begin Information supplied

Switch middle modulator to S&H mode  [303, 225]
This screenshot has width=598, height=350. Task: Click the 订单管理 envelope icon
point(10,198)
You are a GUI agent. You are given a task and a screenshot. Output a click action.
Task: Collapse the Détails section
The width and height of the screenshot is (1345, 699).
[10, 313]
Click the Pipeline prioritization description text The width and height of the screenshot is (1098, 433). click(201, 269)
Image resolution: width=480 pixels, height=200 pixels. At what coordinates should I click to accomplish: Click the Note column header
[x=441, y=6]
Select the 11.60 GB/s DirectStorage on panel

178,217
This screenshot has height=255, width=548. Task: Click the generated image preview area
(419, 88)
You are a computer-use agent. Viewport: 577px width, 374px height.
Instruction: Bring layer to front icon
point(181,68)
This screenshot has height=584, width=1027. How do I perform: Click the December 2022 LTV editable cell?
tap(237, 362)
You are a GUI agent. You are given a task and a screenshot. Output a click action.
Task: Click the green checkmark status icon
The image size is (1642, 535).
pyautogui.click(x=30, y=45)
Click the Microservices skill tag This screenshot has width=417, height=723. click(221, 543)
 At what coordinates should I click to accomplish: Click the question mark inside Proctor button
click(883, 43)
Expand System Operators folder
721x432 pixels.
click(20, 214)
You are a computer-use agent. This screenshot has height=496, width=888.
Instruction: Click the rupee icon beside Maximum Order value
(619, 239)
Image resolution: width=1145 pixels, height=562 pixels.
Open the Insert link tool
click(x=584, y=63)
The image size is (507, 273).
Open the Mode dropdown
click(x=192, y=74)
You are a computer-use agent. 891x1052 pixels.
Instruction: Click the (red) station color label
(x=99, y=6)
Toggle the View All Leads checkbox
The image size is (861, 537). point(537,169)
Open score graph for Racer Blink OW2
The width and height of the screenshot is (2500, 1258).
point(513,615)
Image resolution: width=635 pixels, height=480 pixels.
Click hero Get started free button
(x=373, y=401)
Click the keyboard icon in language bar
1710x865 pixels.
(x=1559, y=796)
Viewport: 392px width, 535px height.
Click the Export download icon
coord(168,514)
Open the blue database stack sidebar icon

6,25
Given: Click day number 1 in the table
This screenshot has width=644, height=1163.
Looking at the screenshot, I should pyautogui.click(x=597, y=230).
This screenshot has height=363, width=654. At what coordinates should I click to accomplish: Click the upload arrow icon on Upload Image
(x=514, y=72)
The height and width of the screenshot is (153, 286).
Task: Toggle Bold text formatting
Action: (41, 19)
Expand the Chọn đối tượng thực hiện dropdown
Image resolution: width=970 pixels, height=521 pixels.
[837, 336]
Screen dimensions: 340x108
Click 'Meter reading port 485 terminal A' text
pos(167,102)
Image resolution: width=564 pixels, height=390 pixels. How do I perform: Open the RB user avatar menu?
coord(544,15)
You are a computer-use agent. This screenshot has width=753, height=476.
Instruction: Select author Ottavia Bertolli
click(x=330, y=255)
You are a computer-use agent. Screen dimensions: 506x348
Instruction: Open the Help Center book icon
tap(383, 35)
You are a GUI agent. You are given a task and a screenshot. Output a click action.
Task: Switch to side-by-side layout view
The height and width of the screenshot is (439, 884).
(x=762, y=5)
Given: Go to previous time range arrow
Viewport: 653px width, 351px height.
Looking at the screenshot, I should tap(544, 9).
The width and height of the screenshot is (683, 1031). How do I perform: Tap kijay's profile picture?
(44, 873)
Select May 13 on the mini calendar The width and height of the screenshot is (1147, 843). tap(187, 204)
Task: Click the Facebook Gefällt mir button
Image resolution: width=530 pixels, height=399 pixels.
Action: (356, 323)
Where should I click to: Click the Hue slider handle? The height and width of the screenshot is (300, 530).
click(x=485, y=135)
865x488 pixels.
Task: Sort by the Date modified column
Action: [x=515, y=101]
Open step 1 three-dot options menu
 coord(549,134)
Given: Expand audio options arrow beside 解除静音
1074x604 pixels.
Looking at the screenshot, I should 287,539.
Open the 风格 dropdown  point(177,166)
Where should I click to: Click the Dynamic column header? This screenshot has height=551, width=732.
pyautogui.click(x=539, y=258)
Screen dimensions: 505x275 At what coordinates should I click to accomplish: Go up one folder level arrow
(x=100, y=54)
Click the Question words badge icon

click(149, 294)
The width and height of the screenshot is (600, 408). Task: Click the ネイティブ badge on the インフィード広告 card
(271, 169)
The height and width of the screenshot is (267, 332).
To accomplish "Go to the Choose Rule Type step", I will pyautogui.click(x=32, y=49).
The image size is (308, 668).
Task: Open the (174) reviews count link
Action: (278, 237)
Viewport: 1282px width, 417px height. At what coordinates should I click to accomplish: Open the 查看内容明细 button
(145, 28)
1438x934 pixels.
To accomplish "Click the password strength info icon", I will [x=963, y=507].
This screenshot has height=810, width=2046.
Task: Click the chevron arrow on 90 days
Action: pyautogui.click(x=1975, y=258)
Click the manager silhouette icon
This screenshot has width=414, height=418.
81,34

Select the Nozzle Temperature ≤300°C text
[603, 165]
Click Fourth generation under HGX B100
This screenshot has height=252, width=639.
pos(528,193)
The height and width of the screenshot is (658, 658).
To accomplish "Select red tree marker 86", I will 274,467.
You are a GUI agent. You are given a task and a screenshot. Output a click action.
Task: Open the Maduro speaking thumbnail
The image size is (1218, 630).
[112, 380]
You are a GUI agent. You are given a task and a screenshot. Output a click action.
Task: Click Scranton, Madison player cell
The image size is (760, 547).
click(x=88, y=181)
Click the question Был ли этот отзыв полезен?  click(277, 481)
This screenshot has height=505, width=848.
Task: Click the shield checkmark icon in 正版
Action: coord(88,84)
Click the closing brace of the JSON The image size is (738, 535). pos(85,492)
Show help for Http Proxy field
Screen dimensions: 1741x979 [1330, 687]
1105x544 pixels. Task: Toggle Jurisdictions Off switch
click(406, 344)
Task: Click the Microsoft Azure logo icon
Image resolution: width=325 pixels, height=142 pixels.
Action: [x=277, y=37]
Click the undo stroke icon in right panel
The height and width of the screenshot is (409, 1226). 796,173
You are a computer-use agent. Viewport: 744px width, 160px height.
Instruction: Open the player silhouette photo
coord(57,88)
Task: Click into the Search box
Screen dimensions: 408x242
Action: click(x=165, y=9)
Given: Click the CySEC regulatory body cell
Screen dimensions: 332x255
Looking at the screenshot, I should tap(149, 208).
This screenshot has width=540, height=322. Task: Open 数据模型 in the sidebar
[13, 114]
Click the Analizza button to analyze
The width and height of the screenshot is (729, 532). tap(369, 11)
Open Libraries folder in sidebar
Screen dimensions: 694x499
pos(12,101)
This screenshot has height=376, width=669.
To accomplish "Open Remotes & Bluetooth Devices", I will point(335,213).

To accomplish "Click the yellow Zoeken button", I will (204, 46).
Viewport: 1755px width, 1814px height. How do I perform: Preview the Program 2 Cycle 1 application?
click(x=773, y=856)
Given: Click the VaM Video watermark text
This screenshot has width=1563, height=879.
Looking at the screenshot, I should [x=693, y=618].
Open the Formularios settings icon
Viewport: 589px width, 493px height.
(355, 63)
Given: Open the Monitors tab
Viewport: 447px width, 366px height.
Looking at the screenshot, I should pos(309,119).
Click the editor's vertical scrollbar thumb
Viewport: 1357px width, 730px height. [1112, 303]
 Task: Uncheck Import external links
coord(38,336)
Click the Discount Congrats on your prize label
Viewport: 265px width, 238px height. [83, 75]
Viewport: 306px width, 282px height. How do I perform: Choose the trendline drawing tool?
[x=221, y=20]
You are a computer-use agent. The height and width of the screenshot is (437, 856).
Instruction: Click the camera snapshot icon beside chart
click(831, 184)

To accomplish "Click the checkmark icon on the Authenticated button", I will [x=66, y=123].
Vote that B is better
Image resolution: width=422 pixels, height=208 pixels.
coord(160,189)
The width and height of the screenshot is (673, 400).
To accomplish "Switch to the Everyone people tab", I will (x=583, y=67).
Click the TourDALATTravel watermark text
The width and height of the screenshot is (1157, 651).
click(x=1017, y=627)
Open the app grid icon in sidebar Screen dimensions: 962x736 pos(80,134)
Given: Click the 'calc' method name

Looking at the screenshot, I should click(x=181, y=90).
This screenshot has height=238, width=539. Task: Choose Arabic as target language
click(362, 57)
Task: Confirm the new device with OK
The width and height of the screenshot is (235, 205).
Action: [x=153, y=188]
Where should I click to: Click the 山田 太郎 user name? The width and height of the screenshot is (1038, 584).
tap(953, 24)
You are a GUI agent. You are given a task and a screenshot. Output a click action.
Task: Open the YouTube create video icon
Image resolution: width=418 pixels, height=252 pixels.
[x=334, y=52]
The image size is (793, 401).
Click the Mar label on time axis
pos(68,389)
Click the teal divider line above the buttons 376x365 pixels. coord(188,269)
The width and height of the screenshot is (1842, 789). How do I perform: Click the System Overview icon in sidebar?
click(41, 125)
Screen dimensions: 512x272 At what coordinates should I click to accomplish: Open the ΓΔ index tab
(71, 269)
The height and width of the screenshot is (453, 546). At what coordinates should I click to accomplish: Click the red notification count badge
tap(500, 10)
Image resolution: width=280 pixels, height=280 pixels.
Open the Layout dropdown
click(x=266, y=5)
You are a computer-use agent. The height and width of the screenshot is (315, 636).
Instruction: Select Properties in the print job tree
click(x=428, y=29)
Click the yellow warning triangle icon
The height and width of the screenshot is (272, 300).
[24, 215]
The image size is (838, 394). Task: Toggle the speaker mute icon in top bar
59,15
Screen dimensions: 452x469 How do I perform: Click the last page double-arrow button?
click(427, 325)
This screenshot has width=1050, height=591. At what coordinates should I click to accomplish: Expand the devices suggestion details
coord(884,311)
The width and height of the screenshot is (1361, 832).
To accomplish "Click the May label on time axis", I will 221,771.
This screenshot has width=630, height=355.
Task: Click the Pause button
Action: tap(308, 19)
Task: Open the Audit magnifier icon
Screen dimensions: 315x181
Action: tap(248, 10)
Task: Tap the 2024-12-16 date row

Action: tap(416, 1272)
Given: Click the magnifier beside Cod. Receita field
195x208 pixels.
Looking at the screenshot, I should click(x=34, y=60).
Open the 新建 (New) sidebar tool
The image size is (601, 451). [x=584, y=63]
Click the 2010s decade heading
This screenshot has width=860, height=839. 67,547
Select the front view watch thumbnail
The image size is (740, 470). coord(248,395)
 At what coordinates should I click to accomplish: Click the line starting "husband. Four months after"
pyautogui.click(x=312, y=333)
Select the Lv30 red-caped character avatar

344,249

end Information supplied

Convert the stretch of the material from its first line through the line containing "Click the Pipeline" into a Markdown table with two columns, No. and Text, giving each line a row number and leaving out any blank lines.

| No. | Text |
|---|---|
| 1 | Switch middle modulator to S&H mode  [303, 225] |
| 2 | This screenshot has width=598, height=350. Task: Click the 订单管理 envelope icon |
| 3 | point(10,198) |
| 4 | You are a GUI agent. You are given a task and a screenshot. Output a click action. |
| 5 | Task: Collapse the Détails section |
| 6 | The width and height of the screenshot is (1345, 699). |
| 7 | [10, 313] |
| 8 | Click the Pipeline prioritization description text The width and height of the screenshot is (1098, 433). click(201, 269) |